Collected data entries
[Start of section]
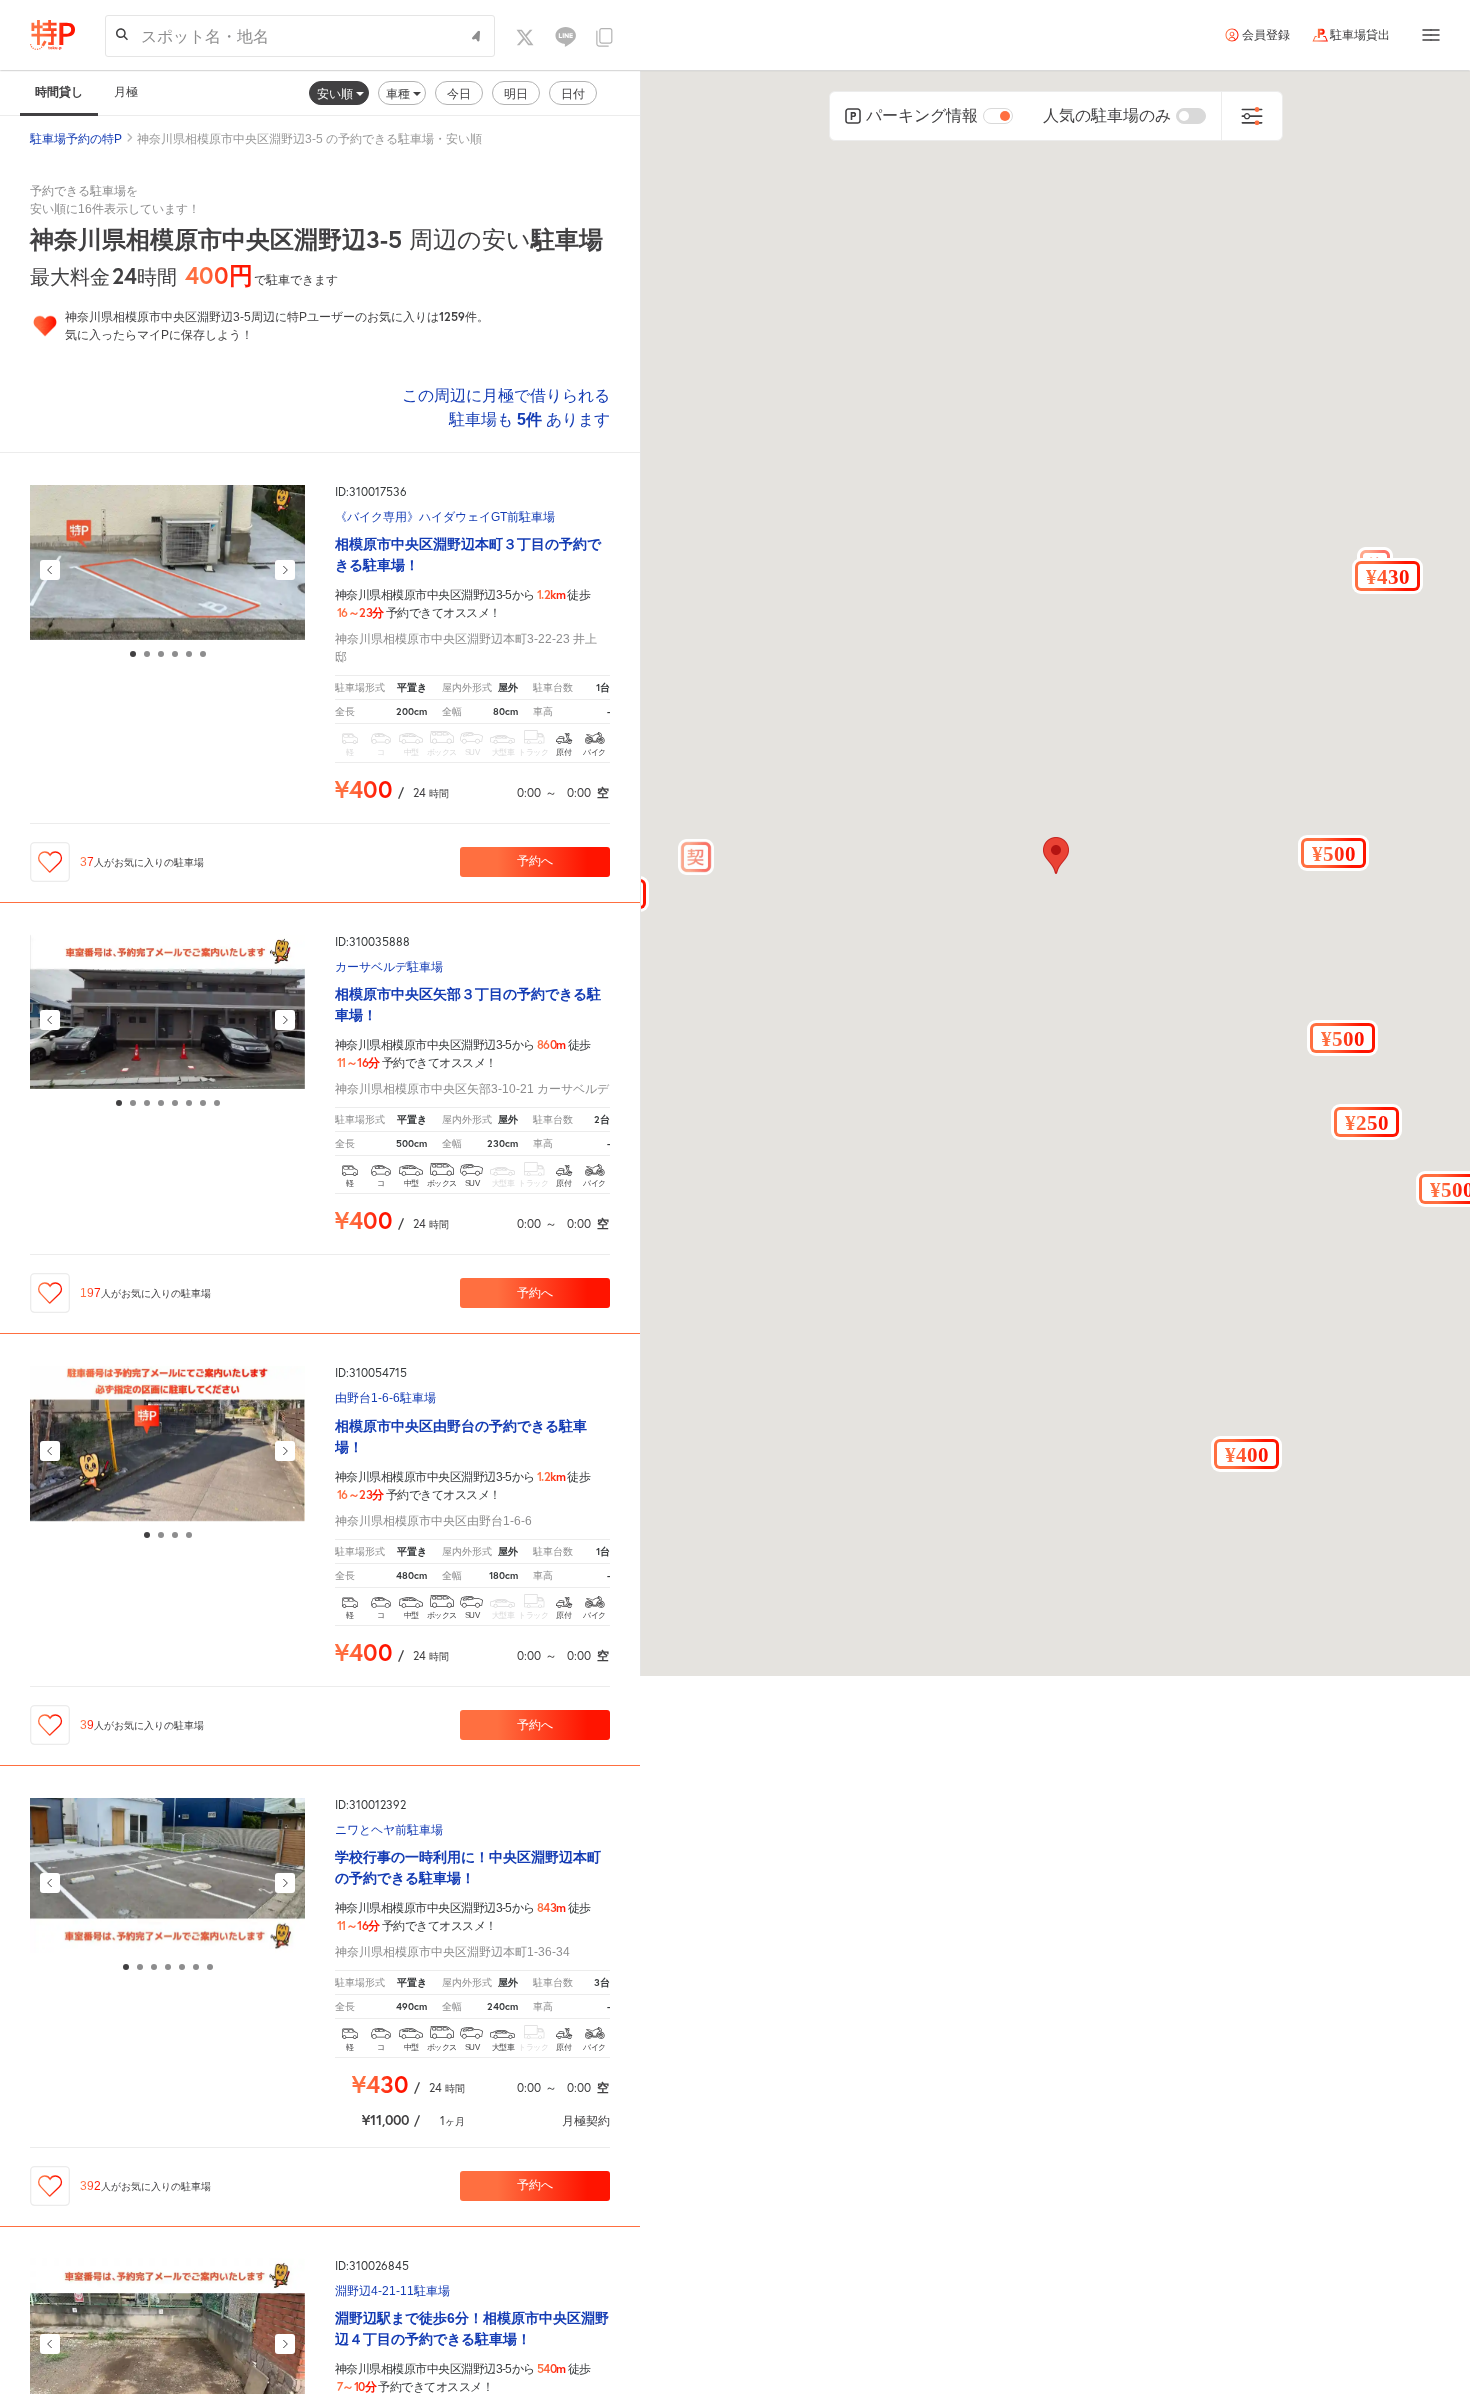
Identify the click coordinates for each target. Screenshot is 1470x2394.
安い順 (336, 93)
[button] (1387, 576)
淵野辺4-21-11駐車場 (392, 2291)
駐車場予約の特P (76, 139)
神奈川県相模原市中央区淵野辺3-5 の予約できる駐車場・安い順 (309, 139)
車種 (399, 93)
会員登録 (1266, 35)
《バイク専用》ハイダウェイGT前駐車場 (445, 517)
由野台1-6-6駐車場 (385, 1398)
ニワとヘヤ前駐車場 (389, 1830)
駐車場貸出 (1360, 35)
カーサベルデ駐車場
[End of section]
● **Try it**: All entries are to be duplicated exactly, with the pictures left out.

● **Exercise response**:
Identify the click coordinates for each target. Screenshot is 1470x2394.
安い順 (336, 93)
[button] (1387, 576)
淵野辺4-21-11駐車場 (392, 2291)
駐車場予約の特P (76, 139)
神奈川県相模原市中央区淵野辺3-5 の予約できる駐車場・安い順 (309, 139)
車種 (399, 93)
会員登録 (1266, 35)
《バイク専用》ハイダウェイGT前駐車場 (445, 517)
由野台1-6-6駐車場 (385, 1398)
ニワとヘヤ前駐車場 (389, 1830)
駐車場貸出 (1360, 35)
カーサベルデ駐車場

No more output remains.